Images from left to right:

- Cardboard replica and screen

- Spectatorium reconstruction, drawing by Robert Edmond Jones (Harvard's University, Houghton's Library collections - Internet ressource)

- Wave-maker, sketch by Steele MacKaye (forming part of Letters Patent N 0, 490,484, dated January 24, 1893 - in Mangrum, Richard A., Steele MacKaye; Inventor-Innovator, 1970)

- Hand-made prototype (my free interpretation of MacKaye's sketch)

- Wave-making using the hand-made prototype in a water bucket (9 images gif animation)

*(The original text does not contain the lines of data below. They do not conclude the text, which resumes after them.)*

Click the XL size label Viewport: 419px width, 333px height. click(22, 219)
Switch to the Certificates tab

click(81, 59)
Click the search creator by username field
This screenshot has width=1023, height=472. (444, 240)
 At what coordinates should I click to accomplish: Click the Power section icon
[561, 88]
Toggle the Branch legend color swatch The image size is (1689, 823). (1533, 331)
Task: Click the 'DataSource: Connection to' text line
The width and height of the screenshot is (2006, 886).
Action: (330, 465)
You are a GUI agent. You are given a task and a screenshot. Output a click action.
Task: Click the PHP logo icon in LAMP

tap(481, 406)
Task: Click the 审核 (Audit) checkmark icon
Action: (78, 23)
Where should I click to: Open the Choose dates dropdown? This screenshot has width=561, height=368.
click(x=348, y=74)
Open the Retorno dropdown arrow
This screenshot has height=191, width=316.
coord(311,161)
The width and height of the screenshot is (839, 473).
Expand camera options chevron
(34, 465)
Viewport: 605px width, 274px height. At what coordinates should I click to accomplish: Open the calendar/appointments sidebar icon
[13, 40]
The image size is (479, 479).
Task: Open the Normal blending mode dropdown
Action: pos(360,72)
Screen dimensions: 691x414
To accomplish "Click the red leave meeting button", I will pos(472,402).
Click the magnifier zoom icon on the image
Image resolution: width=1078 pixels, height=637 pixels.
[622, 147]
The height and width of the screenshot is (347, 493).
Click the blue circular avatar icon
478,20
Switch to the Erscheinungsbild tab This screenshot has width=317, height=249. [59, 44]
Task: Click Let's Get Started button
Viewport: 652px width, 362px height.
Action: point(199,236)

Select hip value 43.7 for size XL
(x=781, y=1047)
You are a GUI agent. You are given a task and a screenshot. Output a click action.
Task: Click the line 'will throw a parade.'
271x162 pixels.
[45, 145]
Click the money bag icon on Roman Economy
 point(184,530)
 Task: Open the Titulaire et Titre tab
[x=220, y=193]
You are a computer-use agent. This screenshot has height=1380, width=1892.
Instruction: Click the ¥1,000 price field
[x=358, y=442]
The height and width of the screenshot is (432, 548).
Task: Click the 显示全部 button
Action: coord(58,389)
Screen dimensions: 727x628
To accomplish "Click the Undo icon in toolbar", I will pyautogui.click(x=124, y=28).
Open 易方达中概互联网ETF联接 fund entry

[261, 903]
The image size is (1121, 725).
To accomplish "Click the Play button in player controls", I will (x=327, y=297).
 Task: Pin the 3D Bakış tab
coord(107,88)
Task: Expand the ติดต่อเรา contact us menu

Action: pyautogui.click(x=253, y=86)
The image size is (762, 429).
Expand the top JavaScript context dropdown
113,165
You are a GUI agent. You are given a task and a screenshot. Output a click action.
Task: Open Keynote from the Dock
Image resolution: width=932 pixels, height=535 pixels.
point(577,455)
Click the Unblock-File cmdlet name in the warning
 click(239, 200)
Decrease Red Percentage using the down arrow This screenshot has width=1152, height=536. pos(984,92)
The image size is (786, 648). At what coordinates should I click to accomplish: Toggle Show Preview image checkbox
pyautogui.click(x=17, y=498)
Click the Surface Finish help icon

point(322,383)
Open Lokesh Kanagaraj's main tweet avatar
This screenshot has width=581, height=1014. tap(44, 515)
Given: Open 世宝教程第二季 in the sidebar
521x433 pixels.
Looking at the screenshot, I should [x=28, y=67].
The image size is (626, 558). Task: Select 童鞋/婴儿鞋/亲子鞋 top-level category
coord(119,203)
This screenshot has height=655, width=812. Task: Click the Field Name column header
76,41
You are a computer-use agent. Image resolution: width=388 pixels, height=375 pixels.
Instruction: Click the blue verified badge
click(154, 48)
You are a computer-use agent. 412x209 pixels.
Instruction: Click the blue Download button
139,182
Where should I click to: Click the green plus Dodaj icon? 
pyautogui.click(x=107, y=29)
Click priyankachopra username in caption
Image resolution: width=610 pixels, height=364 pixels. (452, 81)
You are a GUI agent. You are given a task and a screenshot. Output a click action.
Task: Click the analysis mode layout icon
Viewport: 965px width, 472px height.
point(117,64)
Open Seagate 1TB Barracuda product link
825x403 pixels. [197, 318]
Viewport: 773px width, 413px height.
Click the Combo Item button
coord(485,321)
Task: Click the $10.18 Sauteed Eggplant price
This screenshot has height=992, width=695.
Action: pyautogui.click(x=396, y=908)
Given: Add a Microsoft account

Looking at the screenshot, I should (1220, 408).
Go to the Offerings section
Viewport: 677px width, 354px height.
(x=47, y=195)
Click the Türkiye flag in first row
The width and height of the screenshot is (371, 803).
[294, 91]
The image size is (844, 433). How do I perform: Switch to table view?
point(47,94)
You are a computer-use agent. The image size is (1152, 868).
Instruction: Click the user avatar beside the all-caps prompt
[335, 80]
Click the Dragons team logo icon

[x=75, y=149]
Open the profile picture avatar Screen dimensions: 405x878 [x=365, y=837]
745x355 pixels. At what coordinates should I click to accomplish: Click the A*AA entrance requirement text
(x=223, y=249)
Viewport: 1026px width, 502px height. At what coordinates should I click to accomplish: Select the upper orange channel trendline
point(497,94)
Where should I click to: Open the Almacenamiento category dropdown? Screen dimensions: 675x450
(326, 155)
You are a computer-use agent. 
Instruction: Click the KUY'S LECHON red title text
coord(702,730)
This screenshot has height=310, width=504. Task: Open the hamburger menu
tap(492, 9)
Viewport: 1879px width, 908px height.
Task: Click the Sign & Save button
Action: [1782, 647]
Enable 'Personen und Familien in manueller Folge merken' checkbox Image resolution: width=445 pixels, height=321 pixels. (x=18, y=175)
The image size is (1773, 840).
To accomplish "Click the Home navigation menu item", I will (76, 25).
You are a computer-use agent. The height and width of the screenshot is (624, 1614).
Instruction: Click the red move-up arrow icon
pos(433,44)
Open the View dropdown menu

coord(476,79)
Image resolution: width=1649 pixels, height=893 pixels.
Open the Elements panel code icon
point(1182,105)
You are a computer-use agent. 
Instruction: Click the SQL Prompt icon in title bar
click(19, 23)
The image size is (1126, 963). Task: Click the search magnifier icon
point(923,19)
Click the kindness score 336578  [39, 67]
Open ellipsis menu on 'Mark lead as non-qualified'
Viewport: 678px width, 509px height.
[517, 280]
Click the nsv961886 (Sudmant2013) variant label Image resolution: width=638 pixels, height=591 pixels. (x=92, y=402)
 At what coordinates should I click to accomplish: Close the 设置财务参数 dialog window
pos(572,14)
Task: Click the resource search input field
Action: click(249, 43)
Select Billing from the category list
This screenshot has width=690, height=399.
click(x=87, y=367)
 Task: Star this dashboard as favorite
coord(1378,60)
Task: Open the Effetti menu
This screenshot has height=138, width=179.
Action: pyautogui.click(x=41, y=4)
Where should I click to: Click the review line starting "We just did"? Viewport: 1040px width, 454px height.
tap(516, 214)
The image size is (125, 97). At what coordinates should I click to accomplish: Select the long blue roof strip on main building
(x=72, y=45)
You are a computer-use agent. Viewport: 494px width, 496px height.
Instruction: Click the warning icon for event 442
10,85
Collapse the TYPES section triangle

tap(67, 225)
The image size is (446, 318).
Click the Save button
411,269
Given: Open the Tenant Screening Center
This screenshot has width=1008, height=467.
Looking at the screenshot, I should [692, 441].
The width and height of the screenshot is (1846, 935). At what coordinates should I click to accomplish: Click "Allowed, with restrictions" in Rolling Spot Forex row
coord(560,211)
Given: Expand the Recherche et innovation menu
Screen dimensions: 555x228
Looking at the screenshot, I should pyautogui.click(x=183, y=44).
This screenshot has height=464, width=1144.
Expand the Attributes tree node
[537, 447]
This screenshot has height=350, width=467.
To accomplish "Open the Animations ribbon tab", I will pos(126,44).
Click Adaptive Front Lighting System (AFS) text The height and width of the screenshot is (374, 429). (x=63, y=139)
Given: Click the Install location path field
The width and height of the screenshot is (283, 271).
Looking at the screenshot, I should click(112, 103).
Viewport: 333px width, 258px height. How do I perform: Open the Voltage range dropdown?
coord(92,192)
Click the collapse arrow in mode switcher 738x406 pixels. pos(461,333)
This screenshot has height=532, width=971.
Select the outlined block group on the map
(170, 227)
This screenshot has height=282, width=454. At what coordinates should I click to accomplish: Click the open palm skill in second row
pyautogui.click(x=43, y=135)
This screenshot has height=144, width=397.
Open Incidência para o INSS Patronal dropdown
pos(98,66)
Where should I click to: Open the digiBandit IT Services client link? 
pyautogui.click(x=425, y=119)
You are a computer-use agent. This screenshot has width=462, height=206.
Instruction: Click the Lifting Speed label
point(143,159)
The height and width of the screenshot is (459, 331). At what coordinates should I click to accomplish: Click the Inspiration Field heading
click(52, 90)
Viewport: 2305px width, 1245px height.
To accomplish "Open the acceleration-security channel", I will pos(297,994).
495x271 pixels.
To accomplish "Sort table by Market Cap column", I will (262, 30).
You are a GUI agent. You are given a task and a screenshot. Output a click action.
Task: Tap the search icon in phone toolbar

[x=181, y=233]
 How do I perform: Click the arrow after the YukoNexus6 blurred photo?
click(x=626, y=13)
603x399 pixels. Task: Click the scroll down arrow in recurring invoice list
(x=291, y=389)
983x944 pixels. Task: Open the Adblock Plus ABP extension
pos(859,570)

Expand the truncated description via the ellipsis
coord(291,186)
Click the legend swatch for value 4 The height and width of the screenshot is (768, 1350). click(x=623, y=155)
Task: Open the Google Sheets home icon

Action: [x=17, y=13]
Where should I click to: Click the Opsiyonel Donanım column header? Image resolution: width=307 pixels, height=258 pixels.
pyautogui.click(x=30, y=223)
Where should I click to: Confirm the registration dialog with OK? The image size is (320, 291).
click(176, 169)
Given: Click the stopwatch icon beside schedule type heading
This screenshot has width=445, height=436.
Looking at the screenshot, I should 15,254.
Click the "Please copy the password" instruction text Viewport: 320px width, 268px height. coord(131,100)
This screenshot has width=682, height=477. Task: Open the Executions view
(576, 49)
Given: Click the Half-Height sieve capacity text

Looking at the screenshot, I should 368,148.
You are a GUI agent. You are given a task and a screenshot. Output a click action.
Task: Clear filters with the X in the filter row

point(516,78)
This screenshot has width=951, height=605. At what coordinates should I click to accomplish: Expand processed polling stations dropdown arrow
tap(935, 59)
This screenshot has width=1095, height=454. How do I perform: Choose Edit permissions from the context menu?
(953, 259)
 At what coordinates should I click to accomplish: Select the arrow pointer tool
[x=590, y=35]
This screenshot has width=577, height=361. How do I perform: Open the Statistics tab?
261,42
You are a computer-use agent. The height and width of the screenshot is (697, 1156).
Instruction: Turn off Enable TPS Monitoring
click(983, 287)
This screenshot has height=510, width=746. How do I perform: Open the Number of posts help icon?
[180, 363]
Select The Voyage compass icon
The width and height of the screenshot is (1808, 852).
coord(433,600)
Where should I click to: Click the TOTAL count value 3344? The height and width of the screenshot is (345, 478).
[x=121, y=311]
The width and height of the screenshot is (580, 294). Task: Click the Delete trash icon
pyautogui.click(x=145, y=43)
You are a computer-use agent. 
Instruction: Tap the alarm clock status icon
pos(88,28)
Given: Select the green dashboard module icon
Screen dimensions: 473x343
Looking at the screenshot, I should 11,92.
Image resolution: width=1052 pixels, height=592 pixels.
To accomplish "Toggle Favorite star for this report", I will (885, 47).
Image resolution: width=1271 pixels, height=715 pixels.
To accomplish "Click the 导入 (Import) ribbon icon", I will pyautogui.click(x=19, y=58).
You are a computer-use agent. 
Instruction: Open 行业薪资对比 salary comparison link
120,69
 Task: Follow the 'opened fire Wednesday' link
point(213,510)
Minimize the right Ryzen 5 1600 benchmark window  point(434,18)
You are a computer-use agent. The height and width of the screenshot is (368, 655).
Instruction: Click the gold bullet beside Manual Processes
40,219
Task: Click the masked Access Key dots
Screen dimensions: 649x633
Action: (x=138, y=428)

Kiiminkijoki (Spectatorium II, after Steele MacKaye)

 

 

Cardboard, Tablet, Headsets
Video, Color, Sound, 1’ looping
Headsets display: 3’40’’

 

A looping filmed sequence shows a part of the river Kiiminkijoki (Finland) melting in the spring. The ice is perforated in the middle and the hole produces a whirl resembling a hurricane eye with the reflection of the clouds in the just-melted water. The video is displayed on a screen, which covers the stage of the damaged cardboard replica of Steele MacKaye’s legendary collapsed Spectatorium (World’s Columbian Exposition, Chicago, 1893), so that the viewer sees the scene from above, conferring to the spectators a planetary scale. By the replica a handmade prototype of MacKaye's wave machine, realized from a free interpretation of MacKaye’s sketch, is presented on a shelf, accompanied by five projected photographs, shot when the prototype was tested. Additionally, a short biography of MacKaye is displayed on an audioguide.